▶ [THE TASK]: Reproduce the following material exactly, including every line.
----------------------------------------
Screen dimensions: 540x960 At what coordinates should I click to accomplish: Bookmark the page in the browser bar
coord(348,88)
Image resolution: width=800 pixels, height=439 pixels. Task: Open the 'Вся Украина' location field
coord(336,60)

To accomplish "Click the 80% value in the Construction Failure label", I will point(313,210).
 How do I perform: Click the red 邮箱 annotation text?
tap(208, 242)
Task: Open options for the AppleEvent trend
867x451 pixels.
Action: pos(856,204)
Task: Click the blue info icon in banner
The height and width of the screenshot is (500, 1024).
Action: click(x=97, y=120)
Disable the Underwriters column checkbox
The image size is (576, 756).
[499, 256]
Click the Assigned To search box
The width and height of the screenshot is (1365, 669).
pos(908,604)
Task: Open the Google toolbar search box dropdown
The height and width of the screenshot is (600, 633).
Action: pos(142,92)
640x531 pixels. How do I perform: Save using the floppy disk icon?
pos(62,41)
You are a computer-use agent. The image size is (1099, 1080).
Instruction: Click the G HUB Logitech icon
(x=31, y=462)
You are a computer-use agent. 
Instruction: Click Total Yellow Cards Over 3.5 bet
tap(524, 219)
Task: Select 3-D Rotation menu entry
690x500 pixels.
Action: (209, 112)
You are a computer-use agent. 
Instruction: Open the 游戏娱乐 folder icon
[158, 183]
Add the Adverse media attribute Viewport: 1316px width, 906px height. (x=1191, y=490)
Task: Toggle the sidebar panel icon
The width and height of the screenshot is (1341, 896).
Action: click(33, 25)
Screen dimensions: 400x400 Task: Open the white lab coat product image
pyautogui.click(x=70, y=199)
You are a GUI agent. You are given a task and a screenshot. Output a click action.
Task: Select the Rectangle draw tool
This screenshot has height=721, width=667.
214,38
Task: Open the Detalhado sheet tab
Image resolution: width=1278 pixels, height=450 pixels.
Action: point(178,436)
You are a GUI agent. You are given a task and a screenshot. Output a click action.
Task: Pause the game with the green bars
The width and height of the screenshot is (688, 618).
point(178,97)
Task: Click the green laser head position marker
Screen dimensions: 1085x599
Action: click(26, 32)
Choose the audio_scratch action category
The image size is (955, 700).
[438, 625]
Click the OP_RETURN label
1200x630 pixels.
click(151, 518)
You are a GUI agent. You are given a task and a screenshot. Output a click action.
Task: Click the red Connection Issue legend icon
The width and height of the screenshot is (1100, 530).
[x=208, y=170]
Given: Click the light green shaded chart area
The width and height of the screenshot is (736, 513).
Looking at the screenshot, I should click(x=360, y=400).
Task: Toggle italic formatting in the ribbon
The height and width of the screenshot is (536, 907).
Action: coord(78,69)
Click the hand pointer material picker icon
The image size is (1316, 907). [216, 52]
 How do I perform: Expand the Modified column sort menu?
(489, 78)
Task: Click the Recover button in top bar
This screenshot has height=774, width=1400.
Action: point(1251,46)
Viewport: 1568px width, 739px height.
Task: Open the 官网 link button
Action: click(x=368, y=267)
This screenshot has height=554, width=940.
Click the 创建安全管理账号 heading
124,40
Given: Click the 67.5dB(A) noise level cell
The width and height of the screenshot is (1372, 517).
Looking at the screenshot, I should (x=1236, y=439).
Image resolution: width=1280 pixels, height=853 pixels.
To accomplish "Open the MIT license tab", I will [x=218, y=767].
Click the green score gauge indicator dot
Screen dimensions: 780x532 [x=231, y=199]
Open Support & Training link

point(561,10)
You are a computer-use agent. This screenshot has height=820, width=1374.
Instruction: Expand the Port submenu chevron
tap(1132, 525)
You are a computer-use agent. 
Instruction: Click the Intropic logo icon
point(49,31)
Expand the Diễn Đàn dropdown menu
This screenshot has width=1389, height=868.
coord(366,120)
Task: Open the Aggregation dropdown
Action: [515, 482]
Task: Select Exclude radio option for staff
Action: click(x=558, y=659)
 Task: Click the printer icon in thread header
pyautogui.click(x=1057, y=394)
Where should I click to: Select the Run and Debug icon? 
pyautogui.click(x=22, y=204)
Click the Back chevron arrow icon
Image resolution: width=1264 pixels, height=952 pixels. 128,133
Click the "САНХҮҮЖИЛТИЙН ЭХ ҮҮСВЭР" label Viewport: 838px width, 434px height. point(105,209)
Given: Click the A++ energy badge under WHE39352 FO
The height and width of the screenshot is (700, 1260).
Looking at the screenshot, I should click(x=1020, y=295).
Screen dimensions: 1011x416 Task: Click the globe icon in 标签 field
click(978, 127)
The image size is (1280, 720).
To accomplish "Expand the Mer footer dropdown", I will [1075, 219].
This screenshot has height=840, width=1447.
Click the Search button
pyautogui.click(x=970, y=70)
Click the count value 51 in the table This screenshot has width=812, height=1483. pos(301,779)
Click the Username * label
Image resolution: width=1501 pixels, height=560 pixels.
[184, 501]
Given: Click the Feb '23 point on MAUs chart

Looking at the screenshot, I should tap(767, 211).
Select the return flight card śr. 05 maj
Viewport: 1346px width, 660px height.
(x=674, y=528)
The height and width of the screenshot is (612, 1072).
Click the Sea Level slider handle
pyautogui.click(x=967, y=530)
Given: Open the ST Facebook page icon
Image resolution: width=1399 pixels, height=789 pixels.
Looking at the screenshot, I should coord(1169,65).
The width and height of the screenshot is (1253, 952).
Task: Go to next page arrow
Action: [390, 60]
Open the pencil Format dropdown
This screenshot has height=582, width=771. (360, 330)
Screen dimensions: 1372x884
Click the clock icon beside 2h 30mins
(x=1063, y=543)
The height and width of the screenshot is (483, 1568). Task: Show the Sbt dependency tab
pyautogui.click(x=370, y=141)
----------------------------------------
▶ [EXERCISE OUTPUT]:
Screen dimensions: 540x960 At what coordinates should I click to accomplish: Bookmark the page in the browser bar
coord(348,88)
Image resolution: width=800 pixels, height=439 pixels. Task: Open the 'Вся Украина' location field
coord(336,60)

To accomplish "Click the 80% value in the Construction Failure label", I will point(313,210).
 How do I perform: Click the red 邮箱 annotation text?
tap(208, 242)
Task: Open options for the AppleEvent trend
867x451 pixels.
Action: pos(856,204)
Task: Click the blue info icon in banner
The height and width of the screenshot is (500, 1024).
Action: click(x=97, y=120)
Disable the Underwriters column checkbox
The image size is (576, 756).
[499, 256]
Click the Assigned To search box
The width and height of the screenshot is (1365, 669).
pos(908,604)
Task: Open the Google toolbar search box dropdown
The height and width of the screenshot is (600, 633).
Action: pos(142,92)
640x531 pixels. How do I perform: Save using the floppy disk icon?
pos(62,41)
You are a computer-use agent. The image size is (1099, 1080).
Instruction: Click the G HUB Logitech icon
(x=31, y=462)
You are a computer-use agent. 
Instruction: Click Total Yellow Cards Over 3.5 bet
tap(524, 219)
Task: Select 3-D Rotation menu entry
690x500 pixels.
Action: (209, 112)
You are a computer-use agent. 
Instruction: Open the 游戏娱乐 folder icon
[158, 183]
Add the Adverse media attribute Viewport: 1316px width, 906px height. (x=1191, y=490)
Task: Toggle the sidebar panel icon
The width and height of the screenshot is (1341, 896).
Action: click(33, 25)
Screen dimensions: 400x400 Task: Open the white lab coat product image
pyautogui.click(x=70, y=199)
You are a GUI agent. You are given a task and a screenshot. Output a click action.
Task: Select the Rectangle draw tool
This screenshot has height=721, width=667.
214,38
Task: Open the Detalhado sheet tab
Image resolution: width=1278 pixels, height=450 pixels.
Action: point(178,436)
You are a GUI agent. You are given a task and a screenshot. Output a click action.
Task: Pause the game with the green bars
The width and height of the screenshot is (688, 618).
point(178,97)
Task: Click the green laser head position marker
Screen dimensions: 1085x599
Action: click(26, 32)
Choose the audio_scratch action category
The image size is (955, 700).
[438, 625]
Click the OP_RETURN label
1200x630 pixels.
click(151, 518)
You are a GUI agent. You are given a task and a screenshot. Output a click action.
Task: Click the red Connection Issue legend icon
The width and height of the screenshot is (1100, 530).
[x=208, y=170]
Given: Click the light green shaded chart area
The width and height of the screenshot is (736, 513).
Looking at the screenshot, I should click(x=360, y=400).
Task: Toggle italic formatting in the ribbon
The height and width of the screenshot is (536, 907).
Action: coord(78,69)
Click the hand pointer material picker icon
The image size is (1316, 907). [216, 52]
 How do I perform: Expand the Modified column sort menu?
(489, 78)
Task: Click the Recover button in top bar
This screenshot has height=774, width=1400.
Action: point(1251,46)
Viewport: 1568px width, 739px height.
Task: Open the 官网 link button
Action: click(x=368, y=267)
This screenshot has height=554, width=940.
Click the 创建安全管理账号 heading
124,40
Given: Click the 67.5dB(A) noise level cell
The width and height of the screenshot is (1372, 517).
Looking at the screenshot, I should (x=1236, y=439).
Image resolution: width=1280 pixels, height=853 pixels.
To accomplish "Open the MIT license tab", I will [x=218, y=767].
Click the green score gauge indicator dot
Screen dimensions: 780x532 [x=231, y=199]
Open Support & Training link

point(561,10)
You are a computer-use agent. This screenshot has height=820, width=1374.
Instruction: Expand the Port submenu chevron
tap(1132, 525)
You are a computer-use agent. 
Instruction: Click the Intropic logo icon
point(49,31)
Expand the Diễn Đàn dropdown menu
This screenshot has width=1389, height=868.
coord(366,120)
Task: Open the Aggregation dropdown
Action: [515, 482]
Task: Select Exclude radio option for staff
Action: click(x=558, y=659)
 Task: Click the printer icon in thread header
pyautogui.click(x=1057, y=394)
Where should I click to: Select the Run and Debug icon? 
pyautogui.click(x=22, y=204)
Click the Back chevron arrow icon
Image resolution: width=1264 pixels, height=952 pixels. 128,133
Click the "САНХҮҮЖИЛТИЙН ЭХ ҮҮСВЭР" label Viewport: 838px width, 434px height. point(105,209)
Given: Click the A++ energy badge under WHE39352 FO
The height and width of the screenshot is (700, 1260).
Looking at the screenshot, I should click(x=1020, y=295).
Screen dimensions: 1011x416 Task: Click the globe icon in 标签 field
click(978, 127)
The image size is (1280, 720).
To accomplish "Expand the Mer footer dropdown", I will [1075, 219].
This screenshot has height=840, width=1447.
Click the Search button
pyautogui.click(x=970, y=70)
Click the count value 51 in the table This screenshot has width=812, height=1483. pos(301,779)
Click the Username * label
Image resolution: width=1501 pixels, height=560 pixels.
[184, 501]
Given: Click the Feb '23 point on MAUs chart

Looking at the screenshot, I should tap(767, 211).
Select the return flight card śr. 05 maj
Viewport: 1346px width, 660px height.
(x=674, y=528)
The height and width of the screenshot is (612, 1072).
Click the Sea Level slider handle
pyautogui.click(x=967, y=530)
Given: Open the ST Facebook page icon
Image resolution: width=1399 pixels, height=789 pixels.
Looking at the screenshot, I should coord(1169,65).
The width and height of the screenshot is (1253, 952).
Task: Go to next page arrow
Action: [390, 60]
Open the pencil Format dropdown
This screenshot has height=582, width=771. (360, 330)
Screen dimensions: 1372x884
Click the clock icon beside 2h 30mins
(x=1063, y=543)
The height and width of the screenshot is (483, 1568). Task: Show the Sbt dependency tab
pyautogui.click(x=370, y=141)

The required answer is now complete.